> **Problem description**
Retyping should cover only the lines from the one containing "Task: Click thumbs-up icon beside 531" through the final line of the records, with pictures omitted.
(Beginning of Raw data)
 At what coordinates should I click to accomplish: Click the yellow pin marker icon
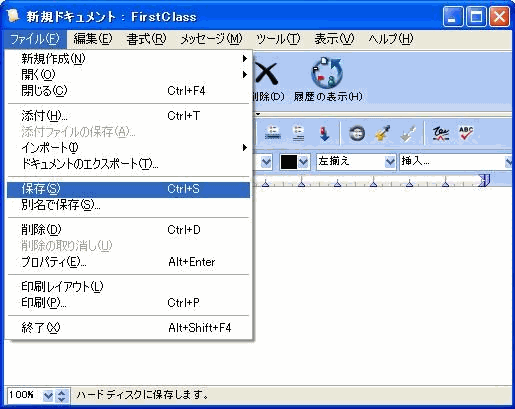pos(383,133)
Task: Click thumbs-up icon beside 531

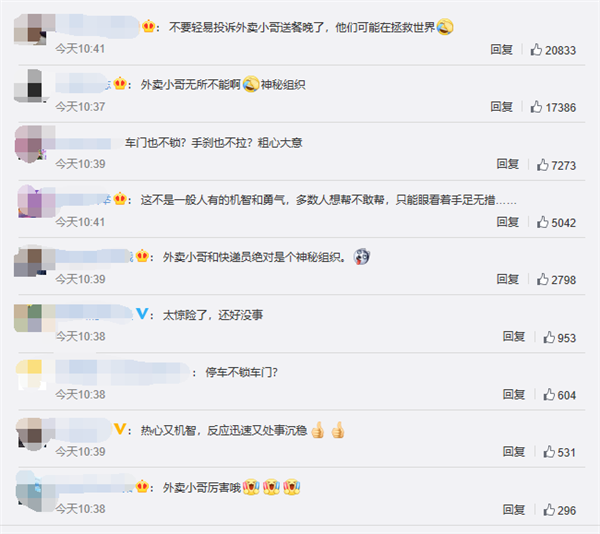Action: coord(549,452)
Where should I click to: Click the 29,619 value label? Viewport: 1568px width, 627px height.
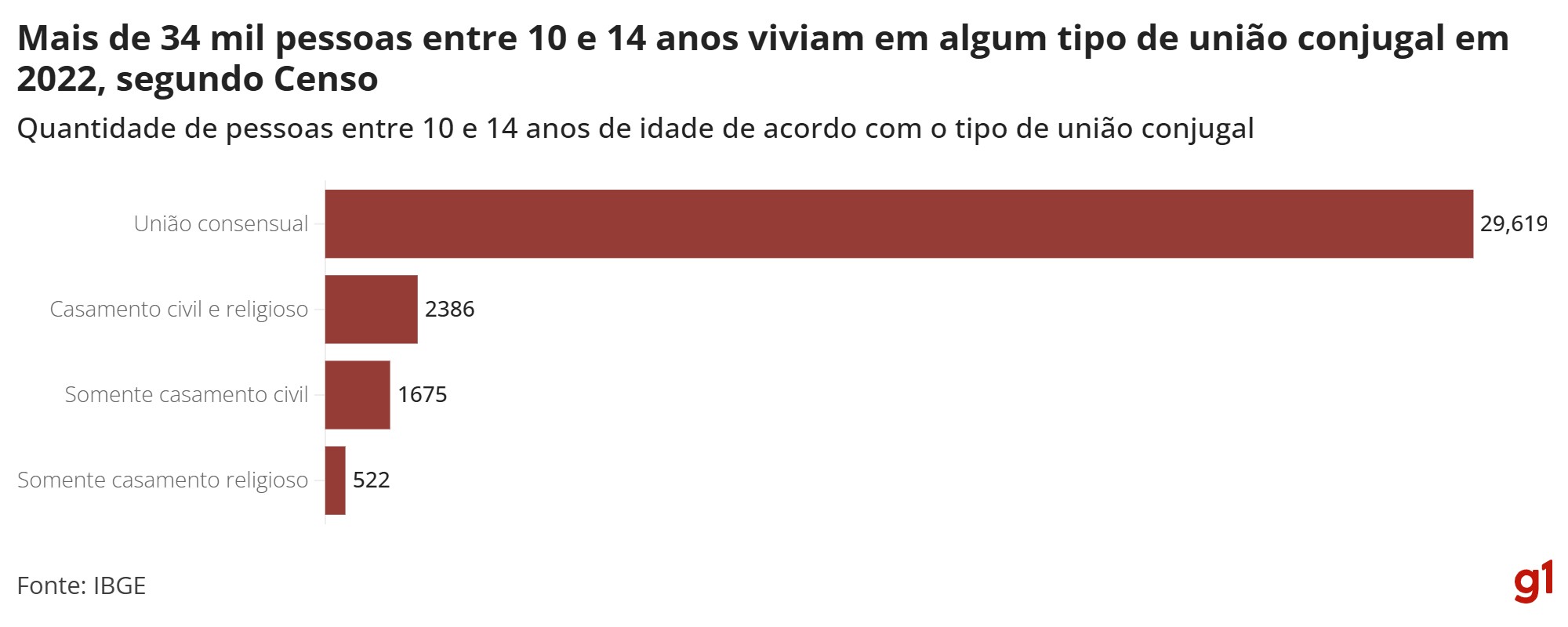click(x=1513, y=224)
(End of Raw data)
> **Written response**
Task: Click thumbs-up icon beside 531

Action: coord(549,452)
Where should I click to: Click the 29,619 value label? Viewport: 1568px width, 627px height.
click(x=1513, y=224)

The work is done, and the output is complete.